### Exercise
Your answer should be the lines from the start of the records through the line with "Our Policy (34, 2396)", copied word for word.

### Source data
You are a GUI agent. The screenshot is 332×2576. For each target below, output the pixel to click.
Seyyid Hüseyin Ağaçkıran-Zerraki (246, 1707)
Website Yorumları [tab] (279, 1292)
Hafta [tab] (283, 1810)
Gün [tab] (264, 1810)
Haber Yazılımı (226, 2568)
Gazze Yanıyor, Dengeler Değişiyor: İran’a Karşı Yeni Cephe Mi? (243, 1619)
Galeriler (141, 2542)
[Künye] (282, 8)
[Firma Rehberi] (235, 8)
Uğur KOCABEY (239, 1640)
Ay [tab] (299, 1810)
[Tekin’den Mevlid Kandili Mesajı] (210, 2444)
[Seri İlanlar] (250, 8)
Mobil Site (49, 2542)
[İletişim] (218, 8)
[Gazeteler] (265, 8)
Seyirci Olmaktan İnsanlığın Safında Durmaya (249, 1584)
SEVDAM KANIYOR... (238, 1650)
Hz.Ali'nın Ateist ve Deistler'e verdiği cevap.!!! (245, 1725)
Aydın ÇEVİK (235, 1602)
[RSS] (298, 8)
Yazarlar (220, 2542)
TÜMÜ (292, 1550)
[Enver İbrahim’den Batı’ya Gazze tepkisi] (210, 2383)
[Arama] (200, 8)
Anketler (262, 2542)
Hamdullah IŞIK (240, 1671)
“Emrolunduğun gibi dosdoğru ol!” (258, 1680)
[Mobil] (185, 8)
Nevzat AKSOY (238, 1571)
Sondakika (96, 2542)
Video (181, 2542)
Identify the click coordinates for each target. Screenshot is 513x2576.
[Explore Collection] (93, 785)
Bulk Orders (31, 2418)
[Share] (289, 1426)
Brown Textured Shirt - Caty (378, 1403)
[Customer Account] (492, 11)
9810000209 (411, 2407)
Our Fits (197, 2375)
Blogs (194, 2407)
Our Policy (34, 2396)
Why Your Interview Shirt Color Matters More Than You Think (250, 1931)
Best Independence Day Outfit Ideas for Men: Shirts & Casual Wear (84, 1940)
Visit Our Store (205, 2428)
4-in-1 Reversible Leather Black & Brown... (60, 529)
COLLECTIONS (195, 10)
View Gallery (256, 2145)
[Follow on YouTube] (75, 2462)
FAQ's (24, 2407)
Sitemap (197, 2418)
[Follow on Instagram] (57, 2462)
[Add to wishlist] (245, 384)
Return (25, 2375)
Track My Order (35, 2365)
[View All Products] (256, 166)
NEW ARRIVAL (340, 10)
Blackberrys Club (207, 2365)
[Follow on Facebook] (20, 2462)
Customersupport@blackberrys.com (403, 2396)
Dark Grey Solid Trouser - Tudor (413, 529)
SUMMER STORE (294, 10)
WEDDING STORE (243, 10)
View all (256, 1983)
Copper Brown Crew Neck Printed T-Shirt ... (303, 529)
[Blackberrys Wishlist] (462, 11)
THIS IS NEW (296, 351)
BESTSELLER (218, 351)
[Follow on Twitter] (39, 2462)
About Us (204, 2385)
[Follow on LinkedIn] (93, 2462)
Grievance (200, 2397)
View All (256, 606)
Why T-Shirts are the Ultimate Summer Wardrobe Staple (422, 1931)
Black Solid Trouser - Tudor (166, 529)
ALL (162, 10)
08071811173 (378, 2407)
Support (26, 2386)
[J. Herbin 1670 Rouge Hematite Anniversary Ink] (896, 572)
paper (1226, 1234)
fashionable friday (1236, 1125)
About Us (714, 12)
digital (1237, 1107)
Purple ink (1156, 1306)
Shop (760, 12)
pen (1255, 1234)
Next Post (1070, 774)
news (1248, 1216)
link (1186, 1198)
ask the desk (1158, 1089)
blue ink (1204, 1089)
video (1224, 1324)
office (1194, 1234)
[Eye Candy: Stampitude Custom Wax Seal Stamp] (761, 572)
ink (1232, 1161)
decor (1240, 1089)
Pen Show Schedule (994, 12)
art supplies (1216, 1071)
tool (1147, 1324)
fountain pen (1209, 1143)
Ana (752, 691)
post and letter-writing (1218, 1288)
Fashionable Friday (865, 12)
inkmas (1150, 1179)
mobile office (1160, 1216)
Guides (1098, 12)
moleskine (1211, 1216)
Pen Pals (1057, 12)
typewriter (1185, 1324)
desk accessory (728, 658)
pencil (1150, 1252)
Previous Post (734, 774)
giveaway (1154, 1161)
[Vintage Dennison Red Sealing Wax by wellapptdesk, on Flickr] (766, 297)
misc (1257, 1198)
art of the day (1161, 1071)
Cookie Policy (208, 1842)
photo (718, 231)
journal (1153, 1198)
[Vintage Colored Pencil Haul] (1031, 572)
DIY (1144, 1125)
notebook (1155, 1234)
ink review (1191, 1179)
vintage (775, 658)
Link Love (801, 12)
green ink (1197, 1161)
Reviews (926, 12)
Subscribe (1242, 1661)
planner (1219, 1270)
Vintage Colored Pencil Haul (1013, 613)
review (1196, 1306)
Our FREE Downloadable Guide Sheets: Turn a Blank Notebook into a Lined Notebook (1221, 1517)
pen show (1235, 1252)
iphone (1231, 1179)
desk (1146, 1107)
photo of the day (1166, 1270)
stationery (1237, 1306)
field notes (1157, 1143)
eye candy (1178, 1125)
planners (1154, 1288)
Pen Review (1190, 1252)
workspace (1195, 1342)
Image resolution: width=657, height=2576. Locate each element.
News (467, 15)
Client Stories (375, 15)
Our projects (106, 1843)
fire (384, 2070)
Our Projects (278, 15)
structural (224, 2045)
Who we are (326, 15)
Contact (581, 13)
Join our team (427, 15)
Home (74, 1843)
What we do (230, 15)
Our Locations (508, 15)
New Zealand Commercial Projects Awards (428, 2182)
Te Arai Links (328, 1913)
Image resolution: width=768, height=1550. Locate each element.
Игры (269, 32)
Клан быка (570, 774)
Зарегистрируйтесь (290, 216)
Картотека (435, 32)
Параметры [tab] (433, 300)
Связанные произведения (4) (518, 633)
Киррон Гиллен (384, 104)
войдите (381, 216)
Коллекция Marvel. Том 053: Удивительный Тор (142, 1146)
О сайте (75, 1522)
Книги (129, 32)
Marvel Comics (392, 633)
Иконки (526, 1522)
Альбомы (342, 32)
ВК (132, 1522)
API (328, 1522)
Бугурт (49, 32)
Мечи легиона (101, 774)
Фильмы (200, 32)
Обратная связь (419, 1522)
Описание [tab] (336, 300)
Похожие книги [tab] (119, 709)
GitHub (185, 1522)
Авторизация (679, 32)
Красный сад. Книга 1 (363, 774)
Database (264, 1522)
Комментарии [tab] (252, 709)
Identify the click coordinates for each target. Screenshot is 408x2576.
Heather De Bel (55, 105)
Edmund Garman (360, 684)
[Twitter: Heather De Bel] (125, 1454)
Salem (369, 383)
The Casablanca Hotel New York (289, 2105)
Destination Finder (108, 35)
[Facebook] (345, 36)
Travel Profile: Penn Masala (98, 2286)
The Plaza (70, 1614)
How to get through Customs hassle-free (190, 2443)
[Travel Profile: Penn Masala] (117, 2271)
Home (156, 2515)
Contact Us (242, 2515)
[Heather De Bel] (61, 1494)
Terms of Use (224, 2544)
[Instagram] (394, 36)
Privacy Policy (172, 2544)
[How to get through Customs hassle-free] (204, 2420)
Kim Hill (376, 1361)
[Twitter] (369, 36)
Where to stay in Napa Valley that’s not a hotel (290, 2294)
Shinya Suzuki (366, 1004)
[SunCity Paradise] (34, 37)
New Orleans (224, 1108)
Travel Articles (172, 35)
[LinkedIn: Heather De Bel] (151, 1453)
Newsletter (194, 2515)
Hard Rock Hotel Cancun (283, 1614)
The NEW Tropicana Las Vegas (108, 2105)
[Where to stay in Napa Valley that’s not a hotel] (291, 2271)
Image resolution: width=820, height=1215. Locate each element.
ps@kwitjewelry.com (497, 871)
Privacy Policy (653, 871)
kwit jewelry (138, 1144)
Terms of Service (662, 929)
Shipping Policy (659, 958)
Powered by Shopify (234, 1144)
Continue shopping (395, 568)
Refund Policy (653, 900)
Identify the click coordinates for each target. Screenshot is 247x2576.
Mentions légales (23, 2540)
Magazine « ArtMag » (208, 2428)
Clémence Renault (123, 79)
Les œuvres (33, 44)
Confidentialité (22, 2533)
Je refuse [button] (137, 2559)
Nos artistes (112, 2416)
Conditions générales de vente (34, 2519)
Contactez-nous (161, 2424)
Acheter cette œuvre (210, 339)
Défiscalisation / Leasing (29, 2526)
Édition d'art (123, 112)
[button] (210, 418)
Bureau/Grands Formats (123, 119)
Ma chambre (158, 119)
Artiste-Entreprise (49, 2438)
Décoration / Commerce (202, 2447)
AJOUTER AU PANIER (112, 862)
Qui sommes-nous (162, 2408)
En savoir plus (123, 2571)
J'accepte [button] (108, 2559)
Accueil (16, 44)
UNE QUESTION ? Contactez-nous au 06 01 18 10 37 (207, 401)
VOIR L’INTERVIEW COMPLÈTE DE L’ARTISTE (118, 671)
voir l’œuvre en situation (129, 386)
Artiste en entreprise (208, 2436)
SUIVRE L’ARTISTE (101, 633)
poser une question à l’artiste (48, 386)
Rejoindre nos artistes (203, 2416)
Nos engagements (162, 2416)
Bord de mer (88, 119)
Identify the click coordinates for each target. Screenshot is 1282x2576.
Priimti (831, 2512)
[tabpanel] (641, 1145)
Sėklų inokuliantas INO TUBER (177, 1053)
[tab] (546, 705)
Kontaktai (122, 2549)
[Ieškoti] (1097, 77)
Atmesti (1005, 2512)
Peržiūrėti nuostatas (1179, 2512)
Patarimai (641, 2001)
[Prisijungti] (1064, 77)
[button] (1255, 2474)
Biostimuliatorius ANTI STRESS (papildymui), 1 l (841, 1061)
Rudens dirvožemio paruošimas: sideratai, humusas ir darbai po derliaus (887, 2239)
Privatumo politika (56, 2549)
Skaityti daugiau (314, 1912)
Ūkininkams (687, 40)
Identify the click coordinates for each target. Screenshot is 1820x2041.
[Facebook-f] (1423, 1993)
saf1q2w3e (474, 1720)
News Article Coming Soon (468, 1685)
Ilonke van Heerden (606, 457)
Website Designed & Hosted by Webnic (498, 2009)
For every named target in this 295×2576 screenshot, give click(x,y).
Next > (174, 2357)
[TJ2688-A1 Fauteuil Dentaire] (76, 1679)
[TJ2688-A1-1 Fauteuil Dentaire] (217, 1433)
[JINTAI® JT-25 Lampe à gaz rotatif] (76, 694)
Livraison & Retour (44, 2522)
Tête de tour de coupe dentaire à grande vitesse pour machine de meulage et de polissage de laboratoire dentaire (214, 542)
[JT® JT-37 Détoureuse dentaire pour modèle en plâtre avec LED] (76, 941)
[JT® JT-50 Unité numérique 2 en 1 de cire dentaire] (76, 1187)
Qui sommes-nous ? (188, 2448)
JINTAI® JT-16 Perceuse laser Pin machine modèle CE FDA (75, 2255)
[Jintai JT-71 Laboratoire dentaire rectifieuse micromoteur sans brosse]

### Response
You are a GUI agent. The screenshot is 332×2576. For each target below, output the pixel to click.
Seyyid Hüseyin Ağaçkıran-Zerraki (246, 1707)
Website Yorumları [tab] (279, 1292)
Hafta [tab] (283, 1810)
Gün [tab] (264, 1810)
Haber Yazılımı (226, 2568)
Gazze Yanıyor, Dengeler Değişiyor: İran’a Karşı Yeni Cephe Mi? (243, 1619)
Galeriler (141, 2542)
[Künye] (282, 8)
[Firma Rehberi] (235, 8)
Uğur KOCABEY (239, 1640)
Ay [tab] (299, 1810)
[Tekin’den Mevlid Kandili Mesajı] (210, 2444)
[Seri İlanlar] (250, 8)
Mobil Site (49, 2542)
[İletişim] (218, 8)
[Gazeteler] (265, 8)
Seyirci Olmaktan İnsanlığın Safında Durmaya (249, 1584)
SEVDAM KANIYOR... (238, 1650)
Hz.Ali'nın Ateist ve Deistler'e verdiği cevap.!!! (245, 1725)
Aydın ÇEVİK (235, 1602)
[RSS] (298, 8)
Yazarlar (220, 2542)
TÜMÜ (292, 1550)
[Enver İbrahim’den Batı’ya Gazze tepkisi] (210, 2383)
[Arama] (200, 8)
Anketler (262, 2542)
Hamdullah IŞIK (240, 1671)
“Emrolunduğun gibi dosdoğru ol!” (258, 1680)
[Mobil] (185, 8)
Nevzat AKSOY (238, 1571)
Sondakika (96, 2542)
Video (181, 2542)
Identify the click coordinates for each target. Screenshot is 513x2576.
[Explore Collection] (93, 785)
Bulk Orders (31, 2418)
[Share] (289, 1426)
Brown Textured Shirt - Caty (378, 1403)
[Customer Account] (492, 11)
9810000209 (411, 2407)
Our Fits (197, 2375)
Blogs (194, 2407)
Our Policy (34, 2396)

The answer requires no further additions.